Por AQUILES RIQUE REIS, vocalista do MPB4
Hoje trataremos de The Fisherman, primeiro álbum solo do batera e percussionista Humberto Zigler. Nascido no Rio Grande do Sul, vindo de uma família de pescadores, conheceu a música através de sons difusos ouvidos dia e noite. Vindos do mar e da areia, Zigler carregou-os vida afora. Foi através deles. e de muito estudo de música, que coube à vida desejar torná-los vivos.
Os peixes, o balaio, o arrasto, o barco, as marés, as fusas e semifusas, o tempo e o contratempo moldaram sua perspectiva de mundo. Fez-se marinheiro no asfalto e cidadão no swell.

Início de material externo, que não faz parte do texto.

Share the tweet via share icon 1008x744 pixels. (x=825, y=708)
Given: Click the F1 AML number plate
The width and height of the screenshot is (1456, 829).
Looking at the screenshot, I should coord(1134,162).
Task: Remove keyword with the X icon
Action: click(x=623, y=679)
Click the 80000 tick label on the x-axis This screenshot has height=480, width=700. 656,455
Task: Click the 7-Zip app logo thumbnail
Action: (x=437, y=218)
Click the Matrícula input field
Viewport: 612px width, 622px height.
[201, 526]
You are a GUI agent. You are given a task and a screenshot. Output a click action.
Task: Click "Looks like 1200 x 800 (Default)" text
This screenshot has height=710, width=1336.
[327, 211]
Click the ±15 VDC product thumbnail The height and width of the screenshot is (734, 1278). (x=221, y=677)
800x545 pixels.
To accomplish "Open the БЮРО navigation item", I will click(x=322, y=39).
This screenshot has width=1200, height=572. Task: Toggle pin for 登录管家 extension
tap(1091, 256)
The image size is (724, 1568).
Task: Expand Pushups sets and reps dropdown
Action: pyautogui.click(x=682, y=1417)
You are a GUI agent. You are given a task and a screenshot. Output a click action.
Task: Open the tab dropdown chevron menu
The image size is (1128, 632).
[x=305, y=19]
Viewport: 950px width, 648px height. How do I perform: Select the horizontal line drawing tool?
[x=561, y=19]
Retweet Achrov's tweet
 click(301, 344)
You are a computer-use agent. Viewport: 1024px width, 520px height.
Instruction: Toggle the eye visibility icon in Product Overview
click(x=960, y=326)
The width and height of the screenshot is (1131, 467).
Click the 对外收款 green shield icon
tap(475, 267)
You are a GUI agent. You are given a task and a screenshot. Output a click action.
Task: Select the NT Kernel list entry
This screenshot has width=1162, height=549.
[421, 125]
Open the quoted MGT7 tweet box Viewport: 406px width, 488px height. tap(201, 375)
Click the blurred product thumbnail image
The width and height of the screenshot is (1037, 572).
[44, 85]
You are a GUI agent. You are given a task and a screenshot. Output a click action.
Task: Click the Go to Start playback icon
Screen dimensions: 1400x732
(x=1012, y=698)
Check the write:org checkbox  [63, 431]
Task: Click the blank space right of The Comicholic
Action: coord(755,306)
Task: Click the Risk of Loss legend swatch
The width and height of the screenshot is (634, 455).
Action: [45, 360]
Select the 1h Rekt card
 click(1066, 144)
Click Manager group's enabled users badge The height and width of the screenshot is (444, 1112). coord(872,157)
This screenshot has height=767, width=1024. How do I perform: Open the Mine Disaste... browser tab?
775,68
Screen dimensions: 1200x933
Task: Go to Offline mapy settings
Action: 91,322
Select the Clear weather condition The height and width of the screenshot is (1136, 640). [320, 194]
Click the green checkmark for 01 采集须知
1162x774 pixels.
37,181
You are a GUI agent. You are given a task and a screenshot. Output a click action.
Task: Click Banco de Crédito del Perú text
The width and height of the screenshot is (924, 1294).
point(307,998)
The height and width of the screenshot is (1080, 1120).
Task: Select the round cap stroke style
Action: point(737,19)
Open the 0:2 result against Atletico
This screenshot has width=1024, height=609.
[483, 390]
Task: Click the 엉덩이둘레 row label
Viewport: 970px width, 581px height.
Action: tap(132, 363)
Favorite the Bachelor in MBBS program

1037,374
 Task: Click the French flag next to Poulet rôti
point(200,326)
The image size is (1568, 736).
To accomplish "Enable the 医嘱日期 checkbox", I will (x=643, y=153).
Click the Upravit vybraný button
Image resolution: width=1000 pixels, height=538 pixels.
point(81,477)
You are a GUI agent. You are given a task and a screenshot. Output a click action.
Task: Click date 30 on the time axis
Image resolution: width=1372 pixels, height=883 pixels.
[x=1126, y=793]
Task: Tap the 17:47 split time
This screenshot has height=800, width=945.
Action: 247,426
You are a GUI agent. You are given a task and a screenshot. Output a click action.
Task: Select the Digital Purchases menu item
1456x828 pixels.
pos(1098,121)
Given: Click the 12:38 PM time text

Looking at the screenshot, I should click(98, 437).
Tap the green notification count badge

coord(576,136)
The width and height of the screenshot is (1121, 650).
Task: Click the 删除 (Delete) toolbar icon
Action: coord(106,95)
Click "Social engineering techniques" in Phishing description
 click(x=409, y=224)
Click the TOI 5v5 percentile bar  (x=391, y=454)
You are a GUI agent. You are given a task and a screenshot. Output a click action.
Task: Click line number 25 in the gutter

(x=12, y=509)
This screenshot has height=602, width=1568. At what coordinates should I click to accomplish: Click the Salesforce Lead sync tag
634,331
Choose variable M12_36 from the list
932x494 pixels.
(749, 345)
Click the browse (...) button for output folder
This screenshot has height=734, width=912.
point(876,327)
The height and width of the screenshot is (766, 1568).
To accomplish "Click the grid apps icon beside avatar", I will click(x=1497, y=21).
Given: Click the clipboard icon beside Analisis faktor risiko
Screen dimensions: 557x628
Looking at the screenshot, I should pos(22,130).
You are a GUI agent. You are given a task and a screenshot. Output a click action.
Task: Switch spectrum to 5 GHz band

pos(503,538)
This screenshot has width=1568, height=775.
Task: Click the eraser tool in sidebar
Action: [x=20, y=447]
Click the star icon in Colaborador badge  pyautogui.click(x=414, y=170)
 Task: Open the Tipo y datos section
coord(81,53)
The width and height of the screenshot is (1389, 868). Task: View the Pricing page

Marcando sua vida, ensinando-lhe que todo canto, toda pauta, todo toque, todo vento e todo peixe, serão seus companheiros vida afora.
Ouvindo os tambores primitivos do oeste da África – lá de onde veio a pujança ancestral, rítmica, tocada, dançada e cantada –, Zigler identificou parecenças com o samba e com a música norte-americana. E assim a ancestralidade incumbiu-se de irmanar, universalmente, as músicas e seus instrumentos.
Ao longo dos anos, aproximou-se de diversas linguagens musicais. O som das percussões ele foi buscá-los desde a África. O cantar das lavadeiras, ele ajuntou à coreografia do samba e da levada do berimbau. E uniu maxixe, ijexá e maculelê, às músicas tradicionais de Nova Orleans. E assim Humberto Zigler se fez baterista e pesquisador.
E foi através dessa pegada multidisciplinar que ele escolheu um repertório tão bom quanto eclético para o seu trabalho. Por exemplo, “O Cio da Terra” (Milton Nascimento e Chico Buarque) ganhou belo arranjo convencional: violoncelo, sax barítono, viola caipira e piano.
Mas foi com “Pescador” (Humberto Zigler) que ele realizou o desejo de ajuntar um canto de lavadeiras ao som característico do berimbau.
“Saci” (Humberto Zigler) abriu a tampa. No arranjo uma improvisação do sax barítono, numa levada de ijexá, a guitarra sola. A percussão faz a cama a quem faz jus.
“Tacho” (Hermeto Pascoal) soa com uma batera poderosa e uma extraordinária percussão, ambas nas mãos de Humberto Zingler, um grande instrumentista. Por outro lado, a força formidável de Zigler tem som de beleza viva.
“Trem da Vida” (Humberto Zigler) é interpretada por Maria Alvim. Seu timbre e sua afinação são seguros, o que já permite imaginá-la no seleto rol das boas intérpretes.
Zigler compõe como um pescador que busca canções no fundo mar e no raso da superfície. The Fisherman é um ótimo CD, vale a pena ouvi-lo.
Assim escreveu Humberto Zigler no encarte: “(…) De lá pra cá/ Muita coisa mudou (…) Da trama do cesto ecoa até hoje a voz dos homens/ A soada dos ventos/ E o rumo das marés (…).
Ficha técnica:
Concepção e produção: Humberto Zigler; arranjos e direção musical: Humberto Zigler; direção musical em Cio da Terra: Edu Malta; arranjo em Cio da Terra: Daniel Grajew; mixagem: Marcos Mauricio; masterização: Luis Lopes; direção de arte: Davik Martins; arte da capa: Alex Calebe; fotos: Ricardo Potí; foto de Humberto Zigler: Paulo Rapoport.